= Jeff Grayson (sportscaster) =

Jeff Grayson is a sportscaster for Bally Sports Wisconsin.

==Biography==
Grayson is a sports reporter who covers the Milwaukee Bucks and Milwaukee Brewers for Bally Sports Wisconsin as the pre-game and post-game host.

Grayson was born and raised in Milwaukee, Wisconsin, as the fourth of five children. In high school, Grayson served as a sports announcer for local high school events. After graduating high school, Grayson attended the University of Wisconsin-Milwaukee where he majored in mass communications. At age 21, Grayson's father died; before his death, he had told Grayson that if he wanted to do sports on television, he needed to get his foot in the door. Grayson contacted WBAY, and they offered him a position. His position wasn't dramatic. He received $4 an hour and 20 hours a week for getting coffee for the other employees. However his diligence led WBAY to promote him. Eventually Grayson became the producer for WBAY interviews with the Packers, Bucks, and Brewers before moving on to KSMP.

Grayson worked at KMSP for 12 years. While at KMSP Grayson served as a sports reporter, sports anchor, and eventually a sports broadcaster. After 12 years KMSP experienced management changes, and Grayson was let go. As a result, Grayson shifted his work to the public relations department and did some local Minnesota play-by-play broadcasts.

In summer 2007, Grayson was contacted by Fox Sports Wisconsin (now Bally Sports Wisconsin). They were looking for a Milwaukee native who lived in the Tri-Cities area to do road games. Grayson agreed to work with them so he could cover his favorite teams, despite living in the Minneapolis area.

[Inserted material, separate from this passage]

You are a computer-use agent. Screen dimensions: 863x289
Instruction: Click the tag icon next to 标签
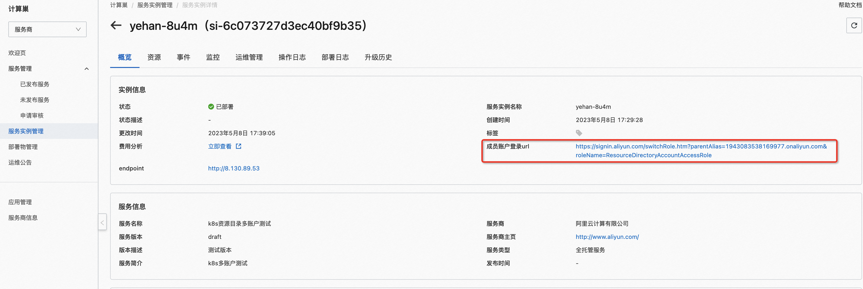(579, 133)
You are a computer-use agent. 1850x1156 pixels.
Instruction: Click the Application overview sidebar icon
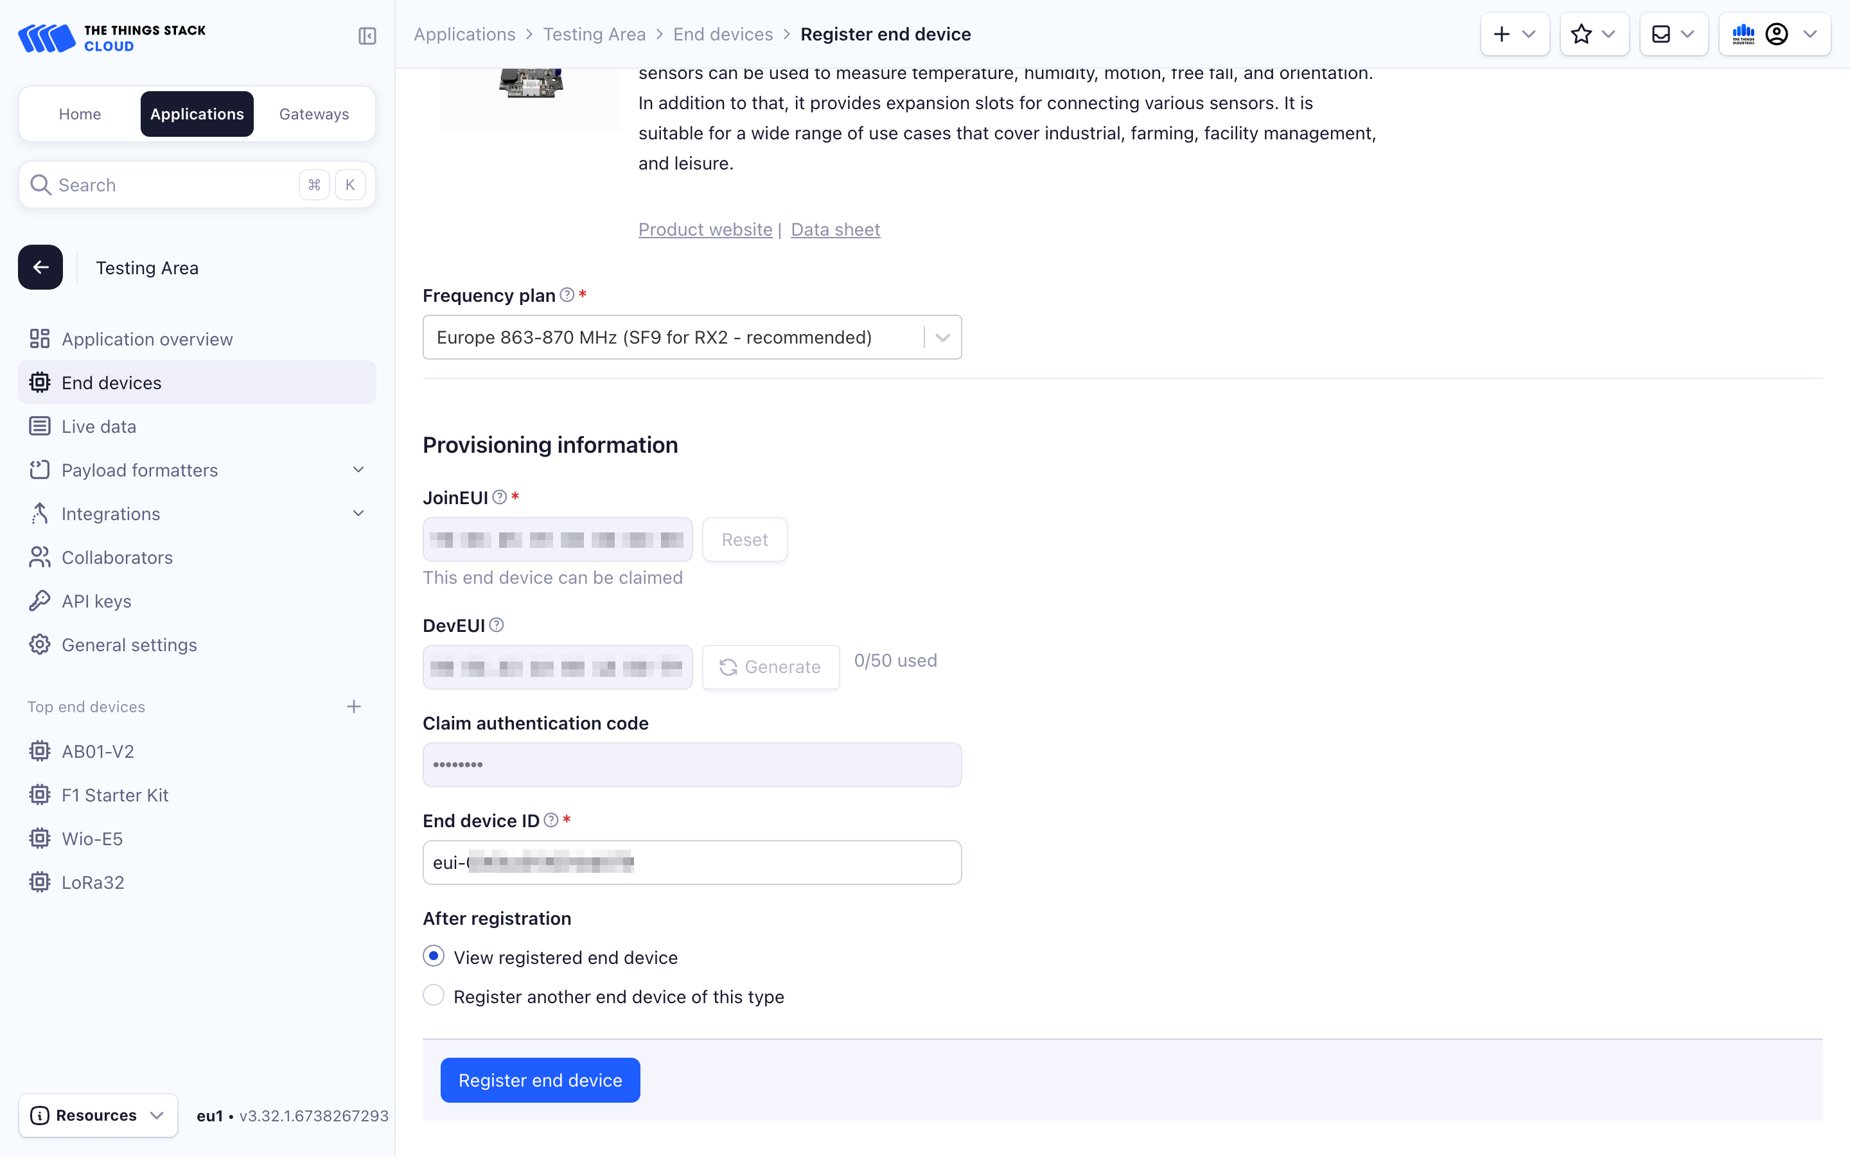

Grayson grew up a Green Bay Packers fan and is still, from time to time, a Packers fan. Grayson won the Associated Press 1992 "Best Sports Story" Award and the Milwaukee Press Club's 1993 "Best Sports Program" Award for co-hosting Monday Night Kickoff. He lives in the Twin Cities with his wife and three children, and they often visit with his family. In addition to his work for Bally Sports Wisconsin, Grayson does public relations work for McDonald's.